Fields was an outsider in Silicon Valley. This was apparent in Ford’s botched attempt at partnering with Google on autonomous vehicles in late 2015. The tech giant initially was attracted to Ford because of the reputation the automaker had built under Mulally and Chairman Bill Ford Jr., who has been a strong advocate of “green” technologies. But Google’s management team quickly soured on the prospective deal, which they envisioned as a low-key technical partnership while Fields seemed more keen on using it to impress Wall Street.

Fields’ replacement, Jim Hackett, is well respected in the tech industry. He was tapped to lead the carmaker’s Ford Smart Mobility unit and spearheaded its growth over the past year. Hackett, who previously was the CEO of Steelcase furniture, is viewed by Ford’s leadership team as a “true change agent” with collaborative skills similar to those demonstrated by Mullally.

In addition to Hackett’s appointment as CEO, Ford has made several other management changes. The shakeup expands the role of Marcy Klevorn, formerly Ford’s chief information officer, who takes over Ford Smart Mobility and will head global IT and “data, insight and analytics.”
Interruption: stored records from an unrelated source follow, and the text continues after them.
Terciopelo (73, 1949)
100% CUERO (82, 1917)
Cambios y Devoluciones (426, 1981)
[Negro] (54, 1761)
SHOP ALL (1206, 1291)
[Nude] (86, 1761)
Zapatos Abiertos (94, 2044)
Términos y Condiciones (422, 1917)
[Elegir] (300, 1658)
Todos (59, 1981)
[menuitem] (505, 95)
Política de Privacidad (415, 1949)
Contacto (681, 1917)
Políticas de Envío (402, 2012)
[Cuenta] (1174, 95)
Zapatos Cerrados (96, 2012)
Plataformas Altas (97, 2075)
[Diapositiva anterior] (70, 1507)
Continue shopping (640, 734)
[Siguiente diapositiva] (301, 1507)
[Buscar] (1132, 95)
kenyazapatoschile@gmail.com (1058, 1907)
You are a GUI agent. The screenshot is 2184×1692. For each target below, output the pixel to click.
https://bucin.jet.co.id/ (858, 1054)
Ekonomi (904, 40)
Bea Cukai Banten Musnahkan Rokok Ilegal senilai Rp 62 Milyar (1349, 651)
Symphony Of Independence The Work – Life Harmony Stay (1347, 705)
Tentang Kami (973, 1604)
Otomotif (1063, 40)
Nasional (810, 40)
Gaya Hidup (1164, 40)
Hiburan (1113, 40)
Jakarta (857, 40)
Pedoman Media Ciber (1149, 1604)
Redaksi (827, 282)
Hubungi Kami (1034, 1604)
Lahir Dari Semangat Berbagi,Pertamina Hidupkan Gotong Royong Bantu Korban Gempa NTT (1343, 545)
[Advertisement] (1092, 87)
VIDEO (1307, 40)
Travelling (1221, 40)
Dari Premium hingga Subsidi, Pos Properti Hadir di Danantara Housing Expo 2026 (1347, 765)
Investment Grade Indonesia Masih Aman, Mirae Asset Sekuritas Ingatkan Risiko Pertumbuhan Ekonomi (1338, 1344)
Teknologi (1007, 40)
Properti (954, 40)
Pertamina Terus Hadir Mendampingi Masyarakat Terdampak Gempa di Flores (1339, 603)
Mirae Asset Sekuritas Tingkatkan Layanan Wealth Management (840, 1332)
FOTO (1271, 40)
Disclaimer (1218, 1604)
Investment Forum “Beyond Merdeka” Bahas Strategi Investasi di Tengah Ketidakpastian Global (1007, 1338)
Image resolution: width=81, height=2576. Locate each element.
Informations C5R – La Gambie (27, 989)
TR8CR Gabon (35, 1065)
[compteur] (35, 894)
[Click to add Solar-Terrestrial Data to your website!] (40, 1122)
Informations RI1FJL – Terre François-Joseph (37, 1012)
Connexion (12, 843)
Moving forward, Ford has set three priorities, starting with improving its operational efficiency and leveraging emerging technologies such as big data, robotics and artificial intelligence to modernize its business. Meeting the last goal may prove to be the most challenging: adjusting its culture and nimbleness to “succeed as society’s needs and consumer behavior change.”

Like other carmakers, Ford has to learn how to balance the dual demands of growing its traditional business while launching its emerging smart mobility operations. The trick is to find a way to integrate the two together under the company’s “One Ford” strategy, rather than treating them as competing businesses as was being done under Fields’ leadership.

Time is of the essence. “We have to move faster, and we have to trust people to move faster,” Bill Ford stresses, noting the increased speed of change around the world. It’s Hackett’s job to sharpen the company’s focus, create a clear strategy and align everyone toward achieving it.